Lindsay Vickery has active as a composer and performer across Europe, the USA and Asia since 1986. His music includes works for acoustic and electronic instruments in interactive-electronic, improvised or fully notated settings, ranging from solo pieces to opera and has been commissioned by numerous groups for concert, dance and theatre. His music has been described as 'always intriguing' The Wire, 'truly an original voice and his work is one of sustained intensity that resonates in the mind long after the performance is over' and a 'master of technological wizardry' The Australian.
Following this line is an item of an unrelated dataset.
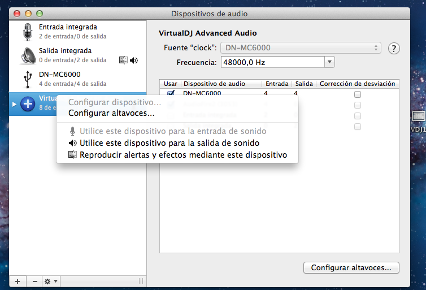Remove selected device with minus button
Image resolution: width=426 pixels, height=290 pixels.
[x=34, y=281]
Vickery is a highly regarded performer on reed instruments and electronics, touring as a soloist and with ensembles in festivals including Myrkir Músiíkdagar, Audio Art, ISEA, SWR Tage für Neue Musik MATA, NWEAMO, WHATISMUSIC? and the Shanghai, Sydney, Adelaide and Perth International Arts Festivals. He was a founding member of Alea New Music Ensemble (1987-1992), Magnetic Pig (1992-2003), SQUINT (2002-) and HEDKIKR (2002-) and Decibel (2009-). He is the recipient of a Sounds Australian Award (1989), a 1995 Churchill Fellowship to study electronic music at STEIM and CNMAT (1995) and a seeding Grant by the Australian Major Festivals Initiative to conduct research at STEIM, HarvestWorks, and the University of Illinois (Champagne-Urbana) (2001).
Vickery is active as a lecturer, writer and critic and is a regular contributor to journals and conferences including Organised Sound, ICMC, NIME, TENOR, SMC EVAA and ACMC. His research interests are in fields of Screenscores, Eye-movement tracking, Interactive Music, Non-Linear Formal Structures, New Media, use of Film as a score, Poly-tempo Music, Alternate Controllers, Music Analysis and Music Culture. He has also has worked as music critic for The West Australian, Singapore Business Times and Soundscapes Magazine and written program notes for the Sydney Symphony Orchestra on the work of Arvo Pärt. He was the co-convener of the Australasian Computer Music Conference 2003 and 2016 and the International Computer Music Conference 2013.
Extended music notation, screenscores, interactive music, nonlinear formal structures, new media, polytemporal music, alternate controllers, music analysis and music culture.